In heaven all tears are wiped away, and presumably this includes the minor ones. So how is the minor sadness of missing a fictional character met? One possibility is that all that is engaging about any person, real or fictional, is his or her way of participating in God. Thus the beatific vision of God will supply the reality that the character is a shadow of.
But although the beatific vision we hope to receive after death even before the resurrection of the body will give us a bliss fulfilling our deepest desires, there is something fitting to our nature to also receive back our bodies. Likewise, then, there is something fitting to our nature to also receive back contact with fictional characters.
Let's speculate. Does this mean that further episodes in their lives will continue to be fictionally created—either by their author or by oneself—ad infinitum? Maybe: these episodes might be set in an infinite afterlife, or they might would-have-been episodes in parallel universes. But there may be a way in which such extension could betray the finitude and integrity of the author's creation, even when in-story the character has eternal life (as Lucy Pevensie clearly does). Though this is definitely one option. Another option is that even the finite earthly life of any real person has infinite thickness, infinite depth of participation in God. If so, then one might enjoy interaction with the character by coming to a deeper and deeper appreciation of the character. Another option is that we might stick to the canonical works created on earth, but have the ability to re-enjoy these works even more deeply than the first time (say, by reaching back in memory to them).
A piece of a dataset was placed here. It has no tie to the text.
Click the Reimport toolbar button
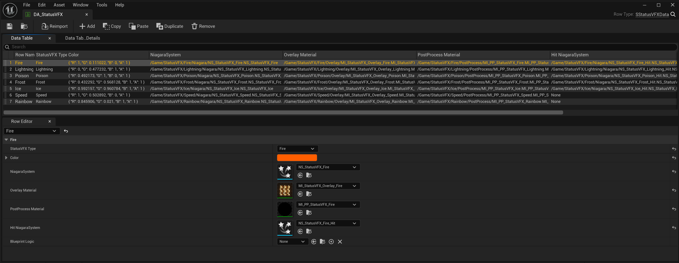The height and width of the screenshot is (263, 679). [x=55, y=26]
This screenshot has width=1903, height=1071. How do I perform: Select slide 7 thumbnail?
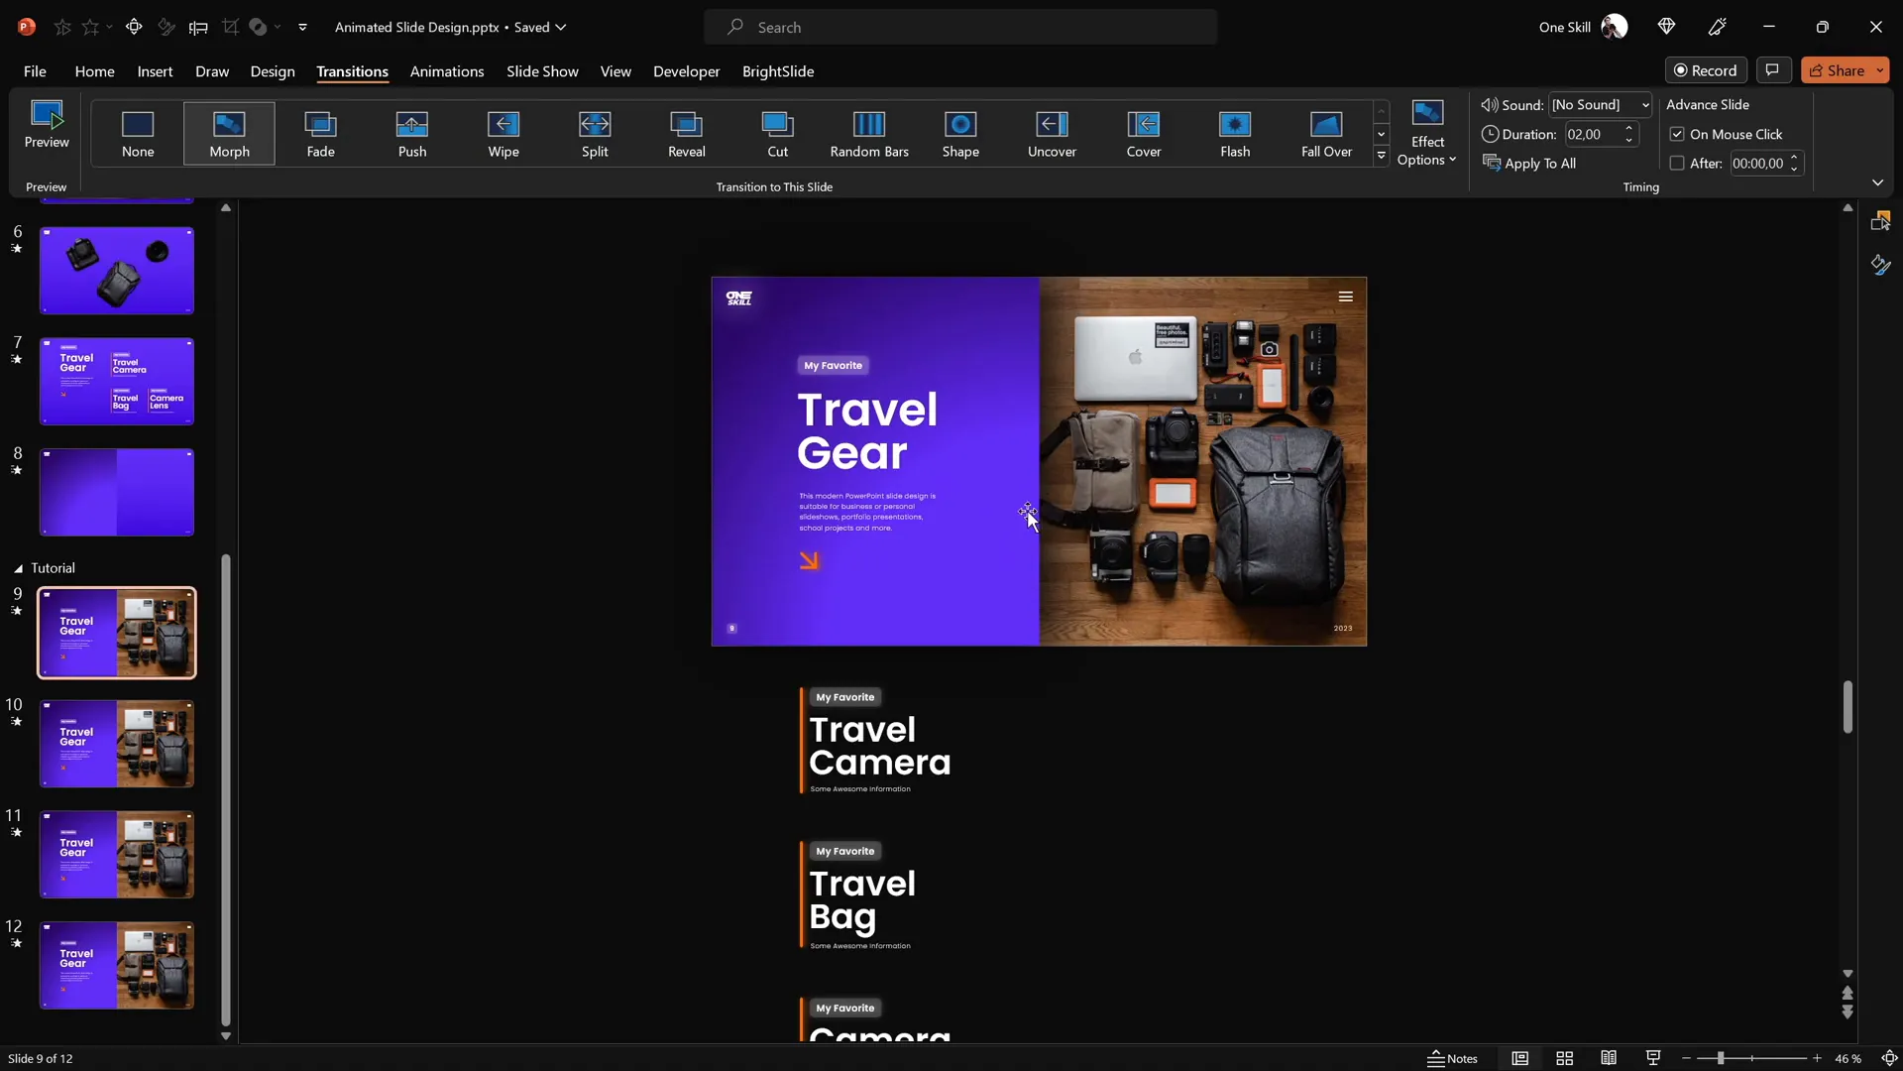click(116, 381)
An even more daring option is that we might be living in a very large multiverse and we might meet the real people of whom the characters were shadows. But I am not sure that this is what we really want--I think in at least some of the cases (JC Denton?) we want more of the fictional interaction, rather than a meeting with a real-life person like the character.
There are interesting parallels between this set of issues and the issue of losing a pet.
I suppose the one thing we can with confidence about questions like is that way in which our tears--minor in this case, major in other cases--will be wiped away will be surprising...
5 comments:
Very interesting thoughts... I appreciate your ideas.
I've been wanting to pick up a good fiction book recently (have only been reading non-fiction for a while). Do you have any good recommendations?
Ohh. I've been mulling something like this recently; very interesting Dr. Pruss.
Here's a list of my favorite fictional characters that I would have loved to meet:
When I was in the Second grade I was into Gerry Anderson's Thunderbirds and XL-5. I could really daydream away in class about meeting them, and going out on missions with them.
Anna Sewell's "Black Beauty". As a child I was soooo disappointed when I learned that the story wasn't true.
Walter Farley's Black Stallion and the stallion's owner Alec Ramsey.
As a child I also wrote a some stories about an exuberant Thoroughbred light brown in color with a star on his forehead. Then when I was 39 and looking for a horse to buy, I was called up by this horse dealer who said he had something in the barn for me. When I went to see the animal - there was Merlin a chestnut Thoroughbred with a star on his forehead with a very similar personality to the horse I made up stories about as a kid!
Austin:
I have been mostly reading non-fiction these days. However, I find that re-reading the fiction I read as a kid to be quite worthwhile. Worthwhile to see the perspective changes one has on the story, the characters of the story and the message of the story between being a kid and an adult. An example is Walter Farley's book the "Black Stallion" which I first read in the third grade, then I read it in the eight grade, then in college, and finally in my 40's. In the third grade, reading about Alec (who is a high school student unlike the kid in the movie) marooned on the island with the Black, was mentally very uncomfortable. As a teenager and college student, I found the story thrilling, as an adult I appreciate the role that the companionship of the Black has for Alec, as he struggles with an uncertain future, when he deduces that he has been given for dead and no one is looking for him anymore, and also the strong bond between them formed by common hardship. I also appreciate that the book was written by an author who came of age during the Great Depression and the start of World War II. (The book was published in 1941.)
I've been enjoying Terry Pratchett a lot over the last couple of years. Also various bits of sci-fi / fantasy from freesfonline.de.